> _PASSAGE SHOWN_
──────────────────────────────

Ghost in the network.

Author:Bambauer, Derek E.
Position::III. The Known Unknowns through Conclusion, with footnotes, p. 1050-1091

    Known security bugs are everywhere.

    Most hackers exploit known vulnerabilities. Examples are legion. The massive breach of Heartland Payment Systems occurred because the payment processor's website was vulnerable to an SQL injection attack--a widely known flaw. (283) Heartland is in good company: a study by Hewlett-Packard (HP) found that 86% of tested web applications were vulnerable to such injection attacks. (284) Sony's PlayStation Network was hacked because the company used an outdated, unpatched version of the Apache web server software. (285) Wyndham Hotels lost data on 500,000 accounts to hackers in Russia because their servers used default credentials and passwords and because the chain stored credit card data in plain text. (286) The SCADA systems that control many public utilities' operations often use default passwords (287)--in fact, one study found 7200 SCADA systems connected to the Internet with default passwords. (288) A significant fraction of SAP enterprise resource planning (ERP) servers are exposed to the Internet, even though the software is increasingly targeted by attacks that exploit known weaknesses. (289) The average website examined in the 2011 study contained 79 serious security vulnerabilities such as cross-site scripting weaknesses; this was actually a dramatic improvement from 2010, when the average number of flaws was 230. (290)

──────────────────────────────

Part of a data file
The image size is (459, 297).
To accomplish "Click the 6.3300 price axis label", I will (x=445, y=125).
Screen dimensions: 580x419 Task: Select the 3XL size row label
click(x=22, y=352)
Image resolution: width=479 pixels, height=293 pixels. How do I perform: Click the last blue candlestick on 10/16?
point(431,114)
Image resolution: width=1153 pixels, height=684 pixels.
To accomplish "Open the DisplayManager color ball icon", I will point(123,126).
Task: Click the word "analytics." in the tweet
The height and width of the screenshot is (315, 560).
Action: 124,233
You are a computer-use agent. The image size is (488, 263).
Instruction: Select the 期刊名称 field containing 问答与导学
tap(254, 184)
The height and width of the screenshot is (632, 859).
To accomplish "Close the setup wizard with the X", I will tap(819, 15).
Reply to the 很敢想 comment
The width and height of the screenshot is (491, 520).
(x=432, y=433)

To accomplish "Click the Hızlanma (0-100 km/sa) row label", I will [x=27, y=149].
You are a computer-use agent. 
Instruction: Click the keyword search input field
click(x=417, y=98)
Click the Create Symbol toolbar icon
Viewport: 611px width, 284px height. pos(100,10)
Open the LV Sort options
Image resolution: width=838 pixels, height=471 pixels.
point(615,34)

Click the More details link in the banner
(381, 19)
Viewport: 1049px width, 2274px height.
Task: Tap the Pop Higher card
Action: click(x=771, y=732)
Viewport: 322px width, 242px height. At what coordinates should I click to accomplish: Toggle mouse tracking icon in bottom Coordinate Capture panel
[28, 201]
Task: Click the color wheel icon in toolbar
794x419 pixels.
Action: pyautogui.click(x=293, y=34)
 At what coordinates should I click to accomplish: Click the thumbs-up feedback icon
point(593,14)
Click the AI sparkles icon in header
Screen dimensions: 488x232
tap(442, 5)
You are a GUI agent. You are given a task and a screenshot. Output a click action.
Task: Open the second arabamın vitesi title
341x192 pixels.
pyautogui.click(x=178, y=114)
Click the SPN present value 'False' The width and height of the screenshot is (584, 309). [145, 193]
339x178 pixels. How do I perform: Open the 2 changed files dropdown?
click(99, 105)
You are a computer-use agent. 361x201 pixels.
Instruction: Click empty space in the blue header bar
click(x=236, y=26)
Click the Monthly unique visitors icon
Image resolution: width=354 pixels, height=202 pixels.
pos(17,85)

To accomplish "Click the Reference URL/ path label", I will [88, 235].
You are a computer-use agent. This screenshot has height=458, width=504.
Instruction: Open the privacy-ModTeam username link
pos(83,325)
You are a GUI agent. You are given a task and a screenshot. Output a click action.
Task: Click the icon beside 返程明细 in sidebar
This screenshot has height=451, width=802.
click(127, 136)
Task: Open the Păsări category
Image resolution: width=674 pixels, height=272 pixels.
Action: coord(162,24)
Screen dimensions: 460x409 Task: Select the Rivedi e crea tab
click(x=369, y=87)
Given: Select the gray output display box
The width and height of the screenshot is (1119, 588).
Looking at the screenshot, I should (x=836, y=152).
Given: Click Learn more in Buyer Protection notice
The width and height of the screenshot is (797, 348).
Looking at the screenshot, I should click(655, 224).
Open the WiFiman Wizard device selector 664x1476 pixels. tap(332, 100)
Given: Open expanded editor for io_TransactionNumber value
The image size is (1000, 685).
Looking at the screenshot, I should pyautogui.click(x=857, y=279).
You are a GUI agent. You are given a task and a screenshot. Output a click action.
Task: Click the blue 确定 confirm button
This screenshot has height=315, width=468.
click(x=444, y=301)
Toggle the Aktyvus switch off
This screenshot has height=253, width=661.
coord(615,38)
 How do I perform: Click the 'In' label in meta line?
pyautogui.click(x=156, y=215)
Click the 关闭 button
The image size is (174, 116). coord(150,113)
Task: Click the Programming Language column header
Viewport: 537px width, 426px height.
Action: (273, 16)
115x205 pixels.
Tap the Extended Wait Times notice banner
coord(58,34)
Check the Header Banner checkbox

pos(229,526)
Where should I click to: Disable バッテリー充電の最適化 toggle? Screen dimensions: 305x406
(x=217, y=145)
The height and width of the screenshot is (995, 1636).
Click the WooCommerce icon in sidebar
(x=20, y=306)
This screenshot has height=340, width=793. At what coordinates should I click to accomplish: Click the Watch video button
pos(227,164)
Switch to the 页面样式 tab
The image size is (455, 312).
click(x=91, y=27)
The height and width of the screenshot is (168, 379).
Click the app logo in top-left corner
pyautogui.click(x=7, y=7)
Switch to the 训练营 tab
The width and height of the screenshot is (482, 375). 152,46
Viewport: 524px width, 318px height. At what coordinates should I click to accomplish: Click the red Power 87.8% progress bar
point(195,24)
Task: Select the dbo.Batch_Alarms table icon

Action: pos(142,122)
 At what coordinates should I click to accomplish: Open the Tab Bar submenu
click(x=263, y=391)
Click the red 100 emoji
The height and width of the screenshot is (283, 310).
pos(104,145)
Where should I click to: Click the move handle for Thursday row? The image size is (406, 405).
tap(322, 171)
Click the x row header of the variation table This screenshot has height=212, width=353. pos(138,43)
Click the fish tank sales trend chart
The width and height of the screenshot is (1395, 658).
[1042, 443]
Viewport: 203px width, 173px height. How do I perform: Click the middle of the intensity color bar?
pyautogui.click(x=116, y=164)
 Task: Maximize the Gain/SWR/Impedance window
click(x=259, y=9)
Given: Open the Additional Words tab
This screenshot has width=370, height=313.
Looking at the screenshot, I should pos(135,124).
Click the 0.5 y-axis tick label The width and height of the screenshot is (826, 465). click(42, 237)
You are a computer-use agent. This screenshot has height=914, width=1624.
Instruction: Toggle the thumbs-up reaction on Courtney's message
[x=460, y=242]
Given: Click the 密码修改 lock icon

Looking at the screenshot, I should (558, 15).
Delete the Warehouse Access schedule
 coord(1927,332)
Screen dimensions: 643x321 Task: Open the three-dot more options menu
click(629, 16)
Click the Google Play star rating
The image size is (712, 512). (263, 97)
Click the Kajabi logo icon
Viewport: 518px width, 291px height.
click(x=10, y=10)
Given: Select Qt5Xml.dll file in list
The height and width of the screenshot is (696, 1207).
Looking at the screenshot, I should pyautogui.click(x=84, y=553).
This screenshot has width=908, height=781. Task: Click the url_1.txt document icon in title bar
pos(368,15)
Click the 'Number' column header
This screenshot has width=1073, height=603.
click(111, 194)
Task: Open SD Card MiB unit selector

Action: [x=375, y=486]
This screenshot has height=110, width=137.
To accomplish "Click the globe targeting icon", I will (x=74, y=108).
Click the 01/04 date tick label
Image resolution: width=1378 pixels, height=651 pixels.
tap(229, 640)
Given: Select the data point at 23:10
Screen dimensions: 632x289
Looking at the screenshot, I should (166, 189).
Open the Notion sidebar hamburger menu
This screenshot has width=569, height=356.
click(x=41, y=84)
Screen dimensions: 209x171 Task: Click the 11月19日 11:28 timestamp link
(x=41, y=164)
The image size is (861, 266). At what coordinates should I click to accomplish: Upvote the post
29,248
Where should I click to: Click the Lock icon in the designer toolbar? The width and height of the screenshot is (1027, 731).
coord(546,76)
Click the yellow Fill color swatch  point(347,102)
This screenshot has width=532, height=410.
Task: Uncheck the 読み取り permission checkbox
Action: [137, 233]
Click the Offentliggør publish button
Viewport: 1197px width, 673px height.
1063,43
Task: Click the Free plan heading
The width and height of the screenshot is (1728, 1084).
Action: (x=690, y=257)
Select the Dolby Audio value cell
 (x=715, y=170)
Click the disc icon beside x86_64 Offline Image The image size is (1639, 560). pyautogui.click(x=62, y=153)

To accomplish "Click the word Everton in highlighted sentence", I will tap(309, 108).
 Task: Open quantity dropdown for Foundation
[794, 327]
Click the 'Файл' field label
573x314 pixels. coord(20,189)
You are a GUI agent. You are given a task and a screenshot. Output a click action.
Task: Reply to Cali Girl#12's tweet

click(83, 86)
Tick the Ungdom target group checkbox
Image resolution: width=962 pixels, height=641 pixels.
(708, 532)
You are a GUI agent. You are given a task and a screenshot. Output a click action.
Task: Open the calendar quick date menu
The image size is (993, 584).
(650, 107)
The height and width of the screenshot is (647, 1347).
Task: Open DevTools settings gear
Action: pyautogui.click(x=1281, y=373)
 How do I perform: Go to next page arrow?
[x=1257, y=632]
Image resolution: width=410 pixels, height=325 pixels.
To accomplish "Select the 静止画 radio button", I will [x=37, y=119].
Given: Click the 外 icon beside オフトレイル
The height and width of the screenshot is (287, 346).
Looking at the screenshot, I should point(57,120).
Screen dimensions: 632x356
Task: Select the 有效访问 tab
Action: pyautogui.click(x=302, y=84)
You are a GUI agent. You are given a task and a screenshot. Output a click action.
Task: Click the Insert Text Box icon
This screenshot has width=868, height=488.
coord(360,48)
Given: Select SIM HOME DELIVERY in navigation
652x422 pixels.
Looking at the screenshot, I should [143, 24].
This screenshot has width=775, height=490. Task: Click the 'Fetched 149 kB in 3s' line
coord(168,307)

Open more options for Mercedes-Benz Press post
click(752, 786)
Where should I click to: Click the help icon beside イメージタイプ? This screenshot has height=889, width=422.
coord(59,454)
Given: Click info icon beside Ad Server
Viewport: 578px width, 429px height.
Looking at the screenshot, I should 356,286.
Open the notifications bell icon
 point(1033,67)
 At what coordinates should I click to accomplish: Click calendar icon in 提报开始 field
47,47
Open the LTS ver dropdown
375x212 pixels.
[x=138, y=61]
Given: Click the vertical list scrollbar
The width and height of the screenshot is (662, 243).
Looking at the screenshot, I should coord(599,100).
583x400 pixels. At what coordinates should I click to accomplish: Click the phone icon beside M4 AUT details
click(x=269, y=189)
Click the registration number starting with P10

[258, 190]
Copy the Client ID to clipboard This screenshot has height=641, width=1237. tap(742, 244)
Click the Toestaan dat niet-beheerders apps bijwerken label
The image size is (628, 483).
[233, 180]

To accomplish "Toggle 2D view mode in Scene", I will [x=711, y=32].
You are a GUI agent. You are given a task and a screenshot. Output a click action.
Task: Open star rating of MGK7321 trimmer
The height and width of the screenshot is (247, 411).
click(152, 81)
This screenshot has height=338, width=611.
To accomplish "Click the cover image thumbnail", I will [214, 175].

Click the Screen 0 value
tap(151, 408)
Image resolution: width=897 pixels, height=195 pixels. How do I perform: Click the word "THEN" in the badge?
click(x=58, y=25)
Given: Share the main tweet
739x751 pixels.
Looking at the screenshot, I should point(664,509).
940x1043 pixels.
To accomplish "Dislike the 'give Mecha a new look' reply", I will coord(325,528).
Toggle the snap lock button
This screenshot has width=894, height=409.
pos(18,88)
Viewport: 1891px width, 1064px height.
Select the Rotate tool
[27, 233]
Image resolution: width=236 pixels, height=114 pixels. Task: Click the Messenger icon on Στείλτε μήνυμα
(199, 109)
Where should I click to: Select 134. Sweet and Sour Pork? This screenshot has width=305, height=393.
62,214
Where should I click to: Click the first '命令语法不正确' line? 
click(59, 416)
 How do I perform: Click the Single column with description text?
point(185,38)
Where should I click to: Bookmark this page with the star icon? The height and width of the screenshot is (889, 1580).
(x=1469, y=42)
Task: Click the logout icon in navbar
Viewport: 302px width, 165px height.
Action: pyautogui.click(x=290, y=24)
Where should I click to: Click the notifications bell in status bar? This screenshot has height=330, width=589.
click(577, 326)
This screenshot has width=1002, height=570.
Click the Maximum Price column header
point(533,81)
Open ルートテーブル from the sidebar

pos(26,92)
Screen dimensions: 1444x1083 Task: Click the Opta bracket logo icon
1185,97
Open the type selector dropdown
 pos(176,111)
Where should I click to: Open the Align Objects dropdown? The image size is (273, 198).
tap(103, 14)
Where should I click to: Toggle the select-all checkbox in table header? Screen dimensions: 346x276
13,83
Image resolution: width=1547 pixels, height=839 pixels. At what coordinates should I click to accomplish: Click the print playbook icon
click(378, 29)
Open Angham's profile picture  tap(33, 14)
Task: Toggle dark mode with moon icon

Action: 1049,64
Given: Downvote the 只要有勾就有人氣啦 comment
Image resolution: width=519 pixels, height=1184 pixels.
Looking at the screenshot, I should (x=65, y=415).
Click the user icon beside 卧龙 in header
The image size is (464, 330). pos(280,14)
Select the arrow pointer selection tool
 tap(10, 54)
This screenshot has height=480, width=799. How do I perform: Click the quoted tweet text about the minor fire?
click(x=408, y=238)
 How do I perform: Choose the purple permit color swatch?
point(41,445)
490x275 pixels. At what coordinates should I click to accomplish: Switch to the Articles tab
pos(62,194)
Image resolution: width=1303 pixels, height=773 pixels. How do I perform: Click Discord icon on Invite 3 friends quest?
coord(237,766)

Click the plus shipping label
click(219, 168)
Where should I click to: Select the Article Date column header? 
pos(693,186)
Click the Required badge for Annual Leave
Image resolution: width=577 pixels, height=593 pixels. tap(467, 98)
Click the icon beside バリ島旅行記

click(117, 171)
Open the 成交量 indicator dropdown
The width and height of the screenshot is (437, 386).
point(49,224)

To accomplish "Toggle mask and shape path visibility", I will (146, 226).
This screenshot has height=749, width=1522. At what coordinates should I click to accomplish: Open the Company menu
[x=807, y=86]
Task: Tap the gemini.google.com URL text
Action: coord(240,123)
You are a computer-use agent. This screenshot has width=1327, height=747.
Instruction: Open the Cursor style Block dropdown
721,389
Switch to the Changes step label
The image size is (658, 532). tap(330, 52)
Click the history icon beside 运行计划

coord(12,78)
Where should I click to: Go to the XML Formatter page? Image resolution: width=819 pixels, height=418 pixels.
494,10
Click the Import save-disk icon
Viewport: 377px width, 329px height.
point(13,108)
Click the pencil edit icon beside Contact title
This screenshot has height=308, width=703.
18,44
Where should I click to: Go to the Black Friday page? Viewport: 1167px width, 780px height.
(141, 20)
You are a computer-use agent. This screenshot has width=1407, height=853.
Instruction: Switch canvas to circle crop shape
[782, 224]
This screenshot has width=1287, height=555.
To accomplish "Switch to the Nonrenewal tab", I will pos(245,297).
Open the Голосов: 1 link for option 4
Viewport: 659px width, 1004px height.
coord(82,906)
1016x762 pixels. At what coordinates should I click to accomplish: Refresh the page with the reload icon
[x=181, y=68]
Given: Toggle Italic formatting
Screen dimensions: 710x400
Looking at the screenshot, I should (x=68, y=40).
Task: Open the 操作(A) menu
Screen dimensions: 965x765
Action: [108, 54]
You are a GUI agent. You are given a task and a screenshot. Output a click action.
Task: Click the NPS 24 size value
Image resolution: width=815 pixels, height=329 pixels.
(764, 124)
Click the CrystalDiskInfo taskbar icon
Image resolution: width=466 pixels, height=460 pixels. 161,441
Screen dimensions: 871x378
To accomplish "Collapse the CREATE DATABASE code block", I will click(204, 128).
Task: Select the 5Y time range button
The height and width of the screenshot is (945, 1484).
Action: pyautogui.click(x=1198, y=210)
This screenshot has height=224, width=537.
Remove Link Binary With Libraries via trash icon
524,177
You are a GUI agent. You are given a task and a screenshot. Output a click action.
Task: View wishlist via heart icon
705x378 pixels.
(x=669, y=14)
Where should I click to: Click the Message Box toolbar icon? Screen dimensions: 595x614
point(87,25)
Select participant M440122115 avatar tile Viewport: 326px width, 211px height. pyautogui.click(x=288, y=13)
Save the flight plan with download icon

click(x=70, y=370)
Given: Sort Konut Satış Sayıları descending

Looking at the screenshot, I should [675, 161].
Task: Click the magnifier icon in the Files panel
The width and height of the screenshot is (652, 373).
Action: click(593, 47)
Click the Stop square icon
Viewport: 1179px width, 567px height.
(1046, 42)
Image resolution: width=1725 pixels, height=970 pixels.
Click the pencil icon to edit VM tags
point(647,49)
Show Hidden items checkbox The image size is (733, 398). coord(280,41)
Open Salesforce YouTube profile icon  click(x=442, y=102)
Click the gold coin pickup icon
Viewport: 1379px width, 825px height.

──────────────────────────────

> _YOUR TASKS_
A - Answer these questions from the passage on known security bugs:
(i) What kind of attack was the Heartland Payment Systems website vulnerable to?
(ii) How many SCADA systems connected to the Internet with default passwords did one study find?
(iii) What was the average number of flaws per website in 2010?
B - Using the passage on known security bugs, decide whether each statement agrees with it. Answer yes or no and quote the words that settle it.
(i) Sony's PlayStation Network was hacked because it ran an outdated version of Apache.
(ii) Wyndham Hotels lost data on one million accounts.
(iii) The Hewlett-Packard study found that 86% of tested web applications were open to injection attacks.
C - Extend the passage on known security bugs, picking up after its final sentence.

> _ANSWERS BY TASK_
A -
(i) An SQL injection attack.
(ii) 7200.
(iii) 230.

B -
(i) Yes: "used an outdated, unpatched version of the Apache web server software"
(ii) No: "lost data on 500,000 accounts to hackers in Russia"
(iii) Yes: "found that 86% of tested web applications were vulnerable to such injection attacks"

C -
    Remediation is slow. Companies often take nearly a year to apply patches supplied by software vendors, leaving them open to attacks. (291) Experts estimate that firms using SCADA software--including many in critical infrastructure areas such as energy utilities--only apply 10%-20% of available patches. (292) The availability of the patches indicates that solutions to these security problems are known and available to firms. Though implementing those solutions may be expensive, time consuming, or complex, it is possible. To a significant degree, users of information technology remain insecure to known unknowns--attacks against previously described and patched vulnerabilities--by choice. As described above, this choice may be rational for each actor in purely economic terms, but it results in unacceptable levels of insecurity for society.

    Building on prior work in information-based cybersecurity, (293) and applying insights from normal accident theory, this Article proposes a pair of design principles to guide regulation of the known unknowns: disaggregation and heterogeneity (or, more colloquially, "divide and differ"). The regulatory goal is for organizations to implement these principles in their computer systems. Disaggregation splits information into multiple, separated data stores. The loss of any single store, or perhaps several of them, does not confer all of an organization's information upon an attacker. Heterogeneity requires that organizations use multiple types of hardware and software: UNIX with Windows Server for operating systems, MySQL with IBM DB2 for databases, or Juniper equipment with Cisco for routers. A successful attack on any variant of hardware or software will not compromise the entire infrastructure (and hence information) for an organization. (294) In concert, these principles seek to reduce the effect of a cybersecurity failure rather than to prevent it. In normal accident theory's terms, they seek to make the system less tightly coupled. (295) They operate in parallel with efforts to reduce the likelihood of such a failure by making systems less vulnerable and by detecting and interdicting attacks when they occur. This aspect of cybersecurity--resilience--is significantly underaddressed by both scholars and policymakers.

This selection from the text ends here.